Au lieu de cela, il se rend en Sicile, où il travaille brièvement dans une oliveraie.
Dans des messages vocaux envoyés à ses proches, il annonce son intention de rejoindre la France. Sur son téléphone, les enquêteurs retrouveront des images du président Emmanuel Macron devant le cercueil de Samuel Paty, ainsi que des photos de l’auteur de cet assassinat, Abdoullakh Anzorov.
Ayant réuni suffisamment d’argent, il quitte la Sicile et arrive en France le 27 octobre au soir. Moins de 48 heures plus tard, il tue en l’espace de dix minutes Nadine Devillers, paroissienne, Vincent Loquès, sacristain, et Simone Barreto Silva, mère de famille.
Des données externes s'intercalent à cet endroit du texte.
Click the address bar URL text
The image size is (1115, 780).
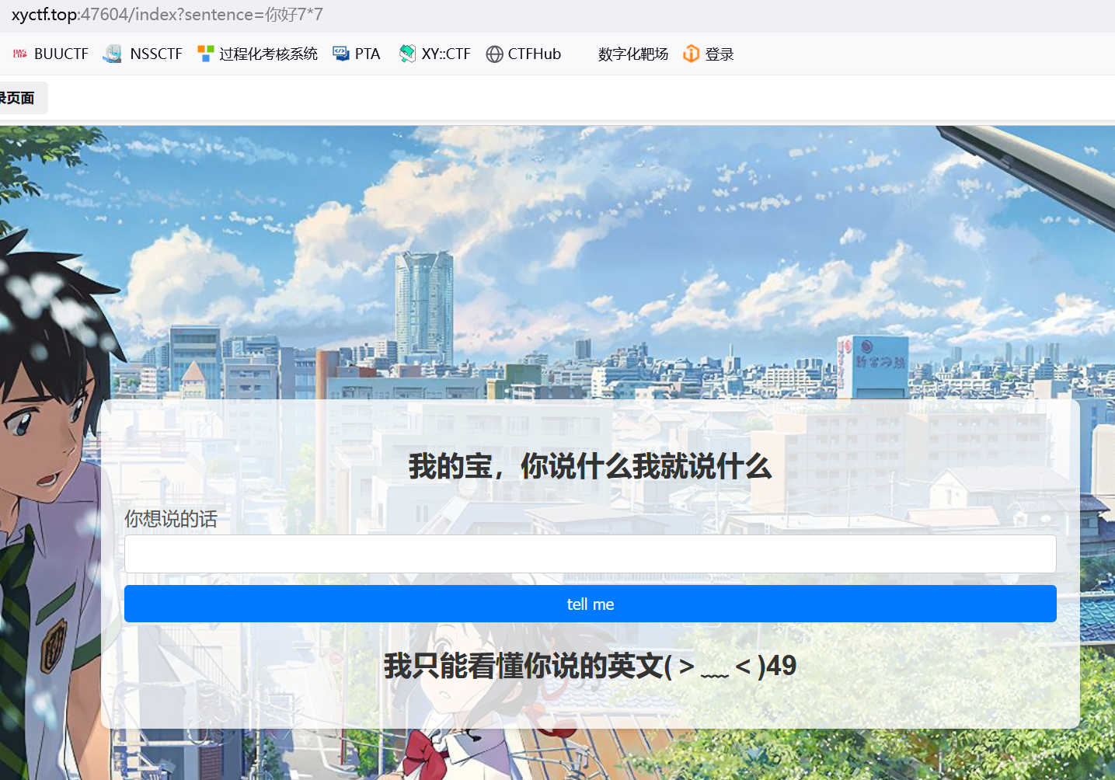point(167,15)
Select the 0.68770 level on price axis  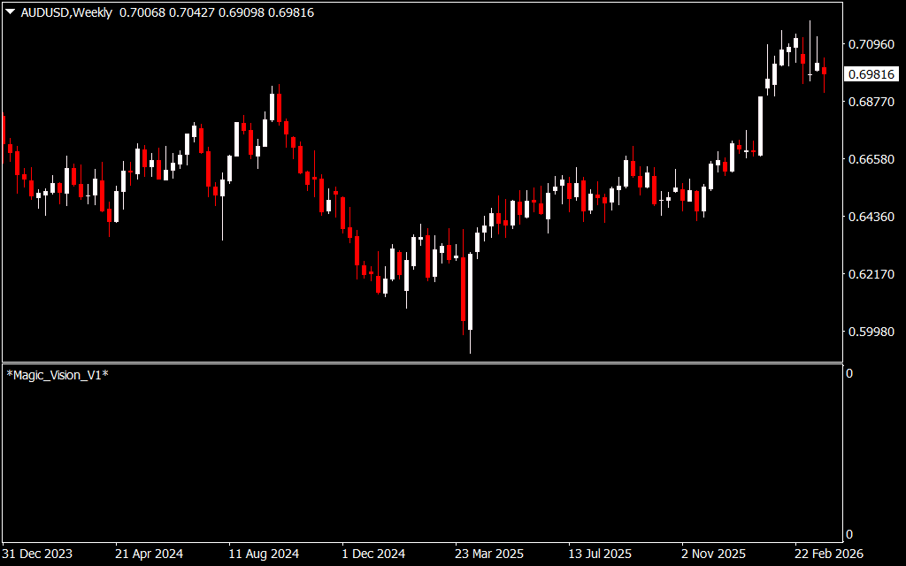pyautogui.click(x=871, y=102)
« Il n’a pas été établi d’incitation, de la part d’un tiers, à passer à l’action terroriste, ni d’assistance opérationnelle consciente à son passage à l’acte », précise l’enquêteur. Brahim Aouissaoui aurait donc agi seul.
Il se serait vanté en prison d’être l’auteur de l’attentat
Selon les analyses des services antiterroristes, le choix du 29 octobre n’aurait pas été anodin : cette date correspondait, cette année-là, à la célébration de la naissance du prophète Mahomet, une fête majeure pour les musulmans.
Après le témoignage de l’enquêteur de la Sdat, un responsable de l’administration pénitentiaire a décrit « les multiples incidents » provoqués par l’accusé en détention. Placé à l’isolement total depuis son incarcération, il est néanmoins parvenu à établir des contacts avec des jihadistes, notamment Reda Kriket, condamné à 24 ans de réclusion pour avoir préparé un attentat avant l’Euro 2016.
Affirmant aux enquêteurs n’avoir aucun souvenir des faits, Brahim Aouissaoui se serait pourtant vanté en prison d’être l’auteur de l’attaque.
Le prédicateur islamiste Abdelhakim Sefrioui, condamné à 16 ans de prison (verdict dont il a fait appel) pour son implication dans l’assassinat de Samuel Paty, a raconté aux enquêteurs que Brahim Aouissaoui lui aurait confié être « fier » de « l’œuvre » accomplie à Nice.
Dans sa déposition, lue à l’audience, Sefrioui qualifie toutefois Aouissaoui de « taré ». L’accusé, impassible dans son box, risque la réclusion criminelle à perpétuité. Son procès devrait s’achever le 26 février.